* [What to do]
Each line below is to be written out once more, precisely as given.

* [Data in this exercise]
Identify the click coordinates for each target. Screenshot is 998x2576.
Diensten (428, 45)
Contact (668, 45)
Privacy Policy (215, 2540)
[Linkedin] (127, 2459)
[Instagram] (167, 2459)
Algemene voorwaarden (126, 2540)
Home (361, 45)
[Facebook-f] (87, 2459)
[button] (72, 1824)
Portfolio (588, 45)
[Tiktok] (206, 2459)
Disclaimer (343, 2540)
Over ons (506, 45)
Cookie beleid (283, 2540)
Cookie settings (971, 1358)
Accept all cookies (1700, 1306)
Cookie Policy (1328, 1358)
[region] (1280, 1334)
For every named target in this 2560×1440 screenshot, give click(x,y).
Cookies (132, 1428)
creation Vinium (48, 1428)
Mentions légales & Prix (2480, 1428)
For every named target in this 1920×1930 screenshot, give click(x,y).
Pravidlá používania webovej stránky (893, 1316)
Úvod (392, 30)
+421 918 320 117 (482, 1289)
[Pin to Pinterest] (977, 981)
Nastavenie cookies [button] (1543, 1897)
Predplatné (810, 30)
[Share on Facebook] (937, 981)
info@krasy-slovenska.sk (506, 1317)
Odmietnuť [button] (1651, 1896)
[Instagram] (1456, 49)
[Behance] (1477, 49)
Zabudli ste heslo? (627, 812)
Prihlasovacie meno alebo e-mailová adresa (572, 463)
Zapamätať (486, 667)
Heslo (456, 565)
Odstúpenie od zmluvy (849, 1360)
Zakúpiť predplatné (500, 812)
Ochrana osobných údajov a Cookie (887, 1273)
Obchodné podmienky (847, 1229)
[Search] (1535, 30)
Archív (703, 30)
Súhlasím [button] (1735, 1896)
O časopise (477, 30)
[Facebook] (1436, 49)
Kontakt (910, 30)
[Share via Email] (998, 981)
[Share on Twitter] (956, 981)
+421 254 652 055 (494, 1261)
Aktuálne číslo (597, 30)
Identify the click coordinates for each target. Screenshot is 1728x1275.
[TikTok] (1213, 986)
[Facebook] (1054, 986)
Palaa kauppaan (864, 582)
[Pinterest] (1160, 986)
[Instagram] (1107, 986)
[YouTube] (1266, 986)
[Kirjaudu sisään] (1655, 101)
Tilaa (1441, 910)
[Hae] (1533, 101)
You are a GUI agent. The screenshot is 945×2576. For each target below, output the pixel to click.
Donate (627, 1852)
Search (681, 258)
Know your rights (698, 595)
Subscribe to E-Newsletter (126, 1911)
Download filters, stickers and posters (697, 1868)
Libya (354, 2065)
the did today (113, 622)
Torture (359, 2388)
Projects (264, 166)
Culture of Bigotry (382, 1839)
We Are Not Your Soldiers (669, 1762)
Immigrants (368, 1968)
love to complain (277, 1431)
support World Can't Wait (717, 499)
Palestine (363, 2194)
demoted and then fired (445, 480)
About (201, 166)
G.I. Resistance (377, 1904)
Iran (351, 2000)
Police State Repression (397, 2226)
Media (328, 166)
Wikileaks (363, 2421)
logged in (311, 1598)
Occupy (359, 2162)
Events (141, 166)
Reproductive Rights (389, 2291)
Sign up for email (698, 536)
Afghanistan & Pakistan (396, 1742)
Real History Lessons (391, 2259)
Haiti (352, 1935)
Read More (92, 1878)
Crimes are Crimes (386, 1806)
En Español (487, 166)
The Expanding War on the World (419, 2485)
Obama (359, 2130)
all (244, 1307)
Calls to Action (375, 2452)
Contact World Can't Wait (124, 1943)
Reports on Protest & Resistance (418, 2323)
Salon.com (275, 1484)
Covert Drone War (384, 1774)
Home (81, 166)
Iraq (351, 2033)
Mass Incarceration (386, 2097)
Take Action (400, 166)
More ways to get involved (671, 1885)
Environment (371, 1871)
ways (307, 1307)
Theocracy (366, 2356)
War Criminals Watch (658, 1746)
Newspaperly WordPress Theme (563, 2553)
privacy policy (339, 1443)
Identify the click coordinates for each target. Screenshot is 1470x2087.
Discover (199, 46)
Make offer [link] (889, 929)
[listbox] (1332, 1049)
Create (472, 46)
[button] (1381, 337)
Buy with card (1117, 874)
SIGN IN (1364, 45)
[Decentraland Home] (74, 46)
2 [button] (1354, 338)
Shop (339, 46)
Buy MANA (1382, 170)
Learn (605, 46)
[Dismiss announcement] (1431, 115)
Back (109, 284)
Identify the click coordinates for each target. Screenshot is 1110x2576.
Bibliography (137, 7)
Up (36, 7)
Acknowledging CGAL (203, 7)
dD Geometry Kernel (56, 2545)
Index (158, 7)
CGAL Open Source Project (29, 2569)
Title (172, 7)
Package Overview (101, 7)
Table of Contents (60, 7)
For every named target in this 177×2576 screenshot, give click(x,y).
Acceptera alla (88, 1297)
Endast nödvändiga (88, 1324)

* [Result of the exercise]
Identify the click coordinates for each target. Screenshot is 998x2576.
Diensten (428, 45)
Contact (668, 45)
Privacy Policy (215, 2540)
[Linkedin] (127, 2459)
[Instagram] (167, 2459)
Algemene voorwaarden (126, 2540)
Home (361, 45)
[Facebook-f] (87, 2459)
[button] (72, 1824)
Portfolio (588, 45)
[Tiktok] (206, 2459)
Disclaimer (343, 2540)
Over ons (506, 45)
Cookie beleid (283, 2540)
Cookie settings (971, 1358)
Accept all cookies (1700, 1306)
Cookie Policy (1328, 1358)
[region] (1280, 1334)
For every named target in this 2560×1440 screenshot, give click(x,y).
Cookies (132, 1428)
creation Vinium (48, 1428)
Mentions légales & Prix (2480, 1428)
For every named target in this 1920×1930 screenshot, give click(x,y).
Pravidlá používania webovej stránky (893, 1316)
Úvod (392, 30)
+421 918 320 117 (482, 1289)
[Pin to Pinterest] (977, 981)
Nastavenie cookies [button] (1543, 1897)
Predplatné (810, 30)
[Share on Facebook] (937, 981)
info@krasy-slovenska.sk (506, 1317)
Odmietnuť [button] (1651, 1896)
[Instagram] (1456, 49)
[Behance] (1477, 49)
Zabudli ste heslo? (627, 812)
Prihlasovacie meno alebo e-mailová adresa (572, 463)
Zapamätať (486, 667)
Heslo (456, 565)
Odstúpenie od zmluvy (849, 1360)
Zakúpiť predplatné (500, 812)
Ochrana osobných údajov a Cookie (887, 1273)
Obchodné podmienky (847, 1229)
[Search] (1535, 30)
Archív (703, 30)
Súhlasím [button] (1735, 1896)
O časopise (477, 30)
[Facebook] (1436, 49)
Kontakt (910, 30)
[Share via Email] (998, 981)
[Share on Twitter] (956, 981)
+421 254 652 055 (494, 1261)
Aktuálne číslo (597, 30)
Identify the click coordinates for each target. Screenshot is 1728x1275.
[TikTok] (1213, 986)
[Facebook] (1054, 986)
Palaa kauppaan (864, 582)
[Pinterest] (1160, 986)
[Instagram] (1107, 986)
[YouTube] (1266, 986)
[Kirjaudu sisään] (1655, 101)
Tilaa (1441, 910)
[Hae] (1533, 101)
You are a GUI agent. The screenshot is 945×2576. For each target below, output the pixel to click.
Donate (627, 1852)
Search (681, 258)
Know your rights (698, 595)
Subscribe to E-Newsletter (126, 1911)
Download filters, stickers and posters (697, 1868)
Libya (354, 2065)
the did today (113, 622)
Torture (359, 2388)
Projects (264, 166)
Culture of Bigotry (382, 1839)
We Are Not Your Soldiers (669, 1762)
Immigrants (368, 1968)
love to complain (277, 1431)
support World Can't Wait (717, 499)
Palestine (363, 2194)
demoted and then fired (445, 480)
About (201, 166)
G.I. Resistance (377, 1904)
Iran (351, 2000)
Police State Repression (397, 2226)
Media (328, 166)
Wikileaks (363, 2421)
logged in (311, 1598)
Occupy (359, 2162)
Events (141, 166)
Reproductive Rights (389, 2291)
Sign up for email (698, 536)
Afghanistan & Pakistan (396, 1742)
Real History Lessons (391, 2259)
Haiti (352, 1935)
Read More (92, 1878)
Crimes are Crimes (386, 1806)
En Español (487, 166)
The Expanding War on the World (419, 2485)
Obama (359, 2130)
all (244, 1307)
Calls to Action (375, 2452)
Contact World Can't Wait (124, 1943)
Reports on Protest & Resistance (418, 2323)
Salon.com (275, 1484)
Covert Drone War (384, 1774)
Home (81, 166)
Iraq (351, 2033)
Mass Incarceration (386, 2097)
Take Action (400, 166)
More ways to get involved (671, 1885)
Environment (371, 1871)
ways (307, 1307)
Theocracy (366, 2356)
War Criminals Watch (658, 1746)
Newspaperly WordPress Theme (563, 2553)
privacy policy (339, 1443)
Identify the click coordinates for each target. Screenshot is 1470x2087.
Discover (199, 46)
Make offer [link] (889, 929)
[listbox] (1332, 1049)
Create (472, 46)
[button] (1381, 337)
Buy with card (1117, 874)
SIGN IN (1364, 45)
[Decentraland Home] (74, 46)
2 [button] (1354, 338)
Shop (339, 46)
Buy MANA (1382, 170)
Learn (605, 46)
[Dismiss announcement] (1431, 115)
Back (109, 284)
Identify the click coordinates for each target. Screenshot is 1110x2576.
Bibliography (137, 7)
Up (36, 7)
Acknowledging CGAL (203, 7)
dD Geometry Kernel (56, 2545)
Index (158, 7)
CGAL Open Source Project (29, 2569)
Title (172, 7)
Package Overview (101, 7)
Table of Contents (60, 7)
For every named target in this 177×2576 screenshot, give click(x,y).
Acceptera alla (88, 1297)
Endast nödvändiga (88, 1324)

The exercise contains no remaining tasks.